Resesi tahun 2023 menjadi topik hangat diperbincangkan oleh kalangan masyarakat. Seolah-olah tahun 2023 sangat mengerikan bagi perekonomian dunia sehingga orang-orang mempersiapkan diri untuk menghadapi resesi ini dengan caranya masing-masing. Banyak permasalahan yang terjadi belakangan ini yang membuat para ekonom memprediksi bahwa tahun 2023 menjadi tahun yang gelap bagi perekonomian.
Seperti yang diungkapkan oleh Menteri Keuangan Sri Mulyani "Negara maju seperti Amerika Serikat dan negara-negara Eropa yang merupakan penggerak perekonomian berpotensi mengalami resesi pada tahun 2023," jelasnya pada saat menyampaikan pidato di dalam pengesahan Undang-Undang APBN 2023 (29/9/2023).
Mengutip dari Kamus Besar Bahasa Indonesia (KBBI), resesi adalah kelesuhan dalam kegiatan dagang, industri, dan sebagainya (seolah-olah terhenti); menurun (mundurnya,berkurangnya) kegiatan dagang (industri). Sehingga dapat disimpulkan secara teknikal, resesi ekonomi adalah ketika aktivitas perekonomian mengalami penurunan dalam waktu lama yang berakibat kepada masyarakat.
Saat terjadi resesi, perekonomian menjadi lesu yang mengakibatkan pertumbuhan ekonomi bisa mencapai 0 persen bahkan bisa menjadi minus. Secara garis besar penyebab resesi 2023 menurut para pakar ekonom adalah kemacetan kredit properti di China, perang Rusia-Ukraina, dan juga kenaikan suku bunga The Fed. Artikel ini akan membahas bagaimana kenaikan suku bunga The Fed dapat menyebabkan resesi Amerika Serikat bahkan dunia.
- Penyebab Dinaikannya Suku Bunga
Covid-19 menyebabkan pertumbuhan ekonomi di dunia menurun sehingga menghambat rantai pasok (supply chain disruption) yang berakibat kepada inflasi di negara Amerika Serikat. Ditambah konflik Rusia-Ukraina memperburuk perekonomian negara-negara Uni Eropa dan Amerika yang sangat mengandalkan perdagangan internasional.
Kekurangan supply energi dan pangan dari Ukraina dan Rusia membuat negara-negara Uni Eropa dan Amerika kesulitan dalam produksi guna memenuhi demand masyarakat. Padahal Uni Eropa dan Amerika membutuhkan pasokan energi yang cukup banyak untuk membangkitkan perekonomiannya yang terpuruk akibat pandemi Covid-19.

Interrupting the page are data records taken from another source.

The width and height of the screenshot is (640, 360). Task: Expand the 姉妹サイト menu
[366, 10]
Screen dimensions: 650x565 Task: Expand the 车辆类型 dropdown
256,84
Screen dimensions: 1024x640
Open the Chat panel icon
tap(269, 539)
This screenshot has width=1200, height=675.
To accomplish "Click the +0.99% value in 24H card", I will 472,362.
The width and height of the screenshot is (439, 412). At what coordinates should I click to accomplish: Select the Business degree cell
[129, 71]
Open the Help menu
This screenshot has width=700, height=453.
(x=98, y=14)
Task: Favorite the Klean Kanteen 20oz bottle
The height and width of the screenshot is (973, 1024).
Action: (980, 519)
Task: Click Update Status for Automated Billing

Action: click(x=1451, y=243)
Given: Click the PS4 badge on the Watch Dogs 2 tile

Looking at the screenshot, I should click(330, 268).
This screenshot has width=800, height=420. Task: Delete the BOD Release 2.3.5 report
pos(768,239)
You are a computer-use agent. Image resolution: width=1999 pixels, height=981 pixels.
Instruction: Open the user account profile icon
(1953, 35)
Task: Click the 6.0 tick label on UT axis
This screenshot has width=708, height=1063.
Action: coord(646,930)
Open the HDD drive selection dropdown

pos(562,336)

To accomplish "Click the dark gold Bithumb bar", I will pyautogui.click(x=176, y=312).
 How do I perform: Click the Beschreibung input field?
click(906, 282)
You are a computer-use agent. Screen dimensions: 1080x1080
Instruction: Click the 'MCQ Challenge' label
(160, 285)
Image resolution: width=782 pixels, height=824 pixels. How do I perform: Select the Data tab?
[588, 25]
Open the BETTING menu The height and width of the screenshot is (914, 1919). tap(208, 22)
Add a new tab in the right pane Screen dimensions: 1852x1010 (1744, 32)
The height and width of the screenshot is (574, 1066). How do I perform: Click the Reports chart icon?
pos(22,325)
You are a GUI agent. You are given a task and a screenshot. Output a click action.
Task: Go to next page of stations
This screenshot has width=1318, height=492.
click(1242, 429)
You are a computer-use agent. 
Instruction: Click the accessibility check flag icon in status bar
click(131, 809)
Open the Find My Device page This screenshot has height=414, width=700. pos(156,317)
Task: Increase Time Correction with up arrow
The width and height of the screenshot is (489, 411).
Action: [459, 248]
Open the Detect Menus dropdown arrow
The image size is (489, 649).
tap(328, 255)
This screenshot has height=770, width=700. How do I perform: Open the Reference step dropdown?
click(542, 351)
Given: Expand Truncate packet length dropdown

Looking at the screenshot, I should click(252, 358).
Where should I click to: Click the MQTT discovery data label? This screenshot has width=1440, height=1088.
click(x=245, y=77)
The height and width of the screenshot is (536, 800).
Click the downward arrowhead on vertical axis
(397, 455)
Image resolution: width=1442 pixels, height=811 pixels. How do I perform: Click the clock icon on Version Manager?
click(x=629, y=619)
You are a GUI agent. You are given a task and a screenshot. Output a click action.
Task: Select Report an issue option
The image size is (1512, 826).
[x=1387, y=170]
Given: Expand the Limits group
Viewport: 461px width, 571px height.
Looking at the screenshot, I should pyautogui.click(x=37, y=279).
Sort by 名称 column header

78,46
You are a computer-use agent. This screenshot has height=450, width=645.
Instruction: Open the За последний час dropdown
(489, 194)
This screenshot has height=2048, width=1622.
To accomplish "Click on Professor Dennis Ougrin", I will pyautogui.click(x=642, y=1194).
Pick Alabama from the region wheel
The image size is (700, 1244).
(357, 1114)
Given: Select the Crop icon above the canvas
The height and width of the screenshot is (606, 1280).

Kekurangan supply akibat produksi terhambat dan meningkatnya demand masyarakat yang akan menghadapi winter di Amerika menyebabkan inflasi Amerika meningkat secara tajam. Merespon kenaikan inflasi tersebut, The Fed menaikan suku bunga yang sampai hari ini Jumat (28/10) The Fed sudah menaikan suku bunganya sampai 5 kali pada tahun ini saja.
Mengutip dari Kompas.com kenaikan Fed Fund Rate ini ditetapkan pada tanggal 17 Maret sebesar 25 bps, 5 Mei sebesar 50 bps, dan sebesar 75 bps pada 16 Juni, 28 Juli, dan 22 September. Melihat data dari id.tradingeconomics.com The Fed menaikan suku bunga yang semula pada Februari 2022 sebesar 0,25% menjadi 3,25% pada saat ini sebelum akan diprediksi naik lagi pada 3 November 2022. Sampai pada puncaknya diprediksi akan mencapai 4,6% pada akhir tahun 2023.
Akibat Dinaikannya Suku Bunga
Kenaikan suku bunga oleh The Fed diharapkan dapat mengurangi jumlah uang beredar sehingga inflasi dapat ditekan. Kenaikkan suku bunga ini membuat investasi pada Surat Obligasi Amerika Serikat lebih menggiurkan ketimbang instrumen investasi lainnya apalagi yang high-risk seperti saham atau crypto currency. Menyimpan harta pada bentuk USD juga lebih menguntungkan apalagi USD menjadi mata uang paling populer digunakan di dunia.
Menurut data International Monetary Fund (IMF), cadangan devisa negara-negara secara global sebanyak 59 persennya dalam bentuk USD. Sehingga kenaikan suku bunga ini menyebabkan kenaikan permintaan terhadap USD akan semakin meningkat. Maka dari itu, nilai USD juga akan meningkat dengan begitu inflasi dapat diturunkan.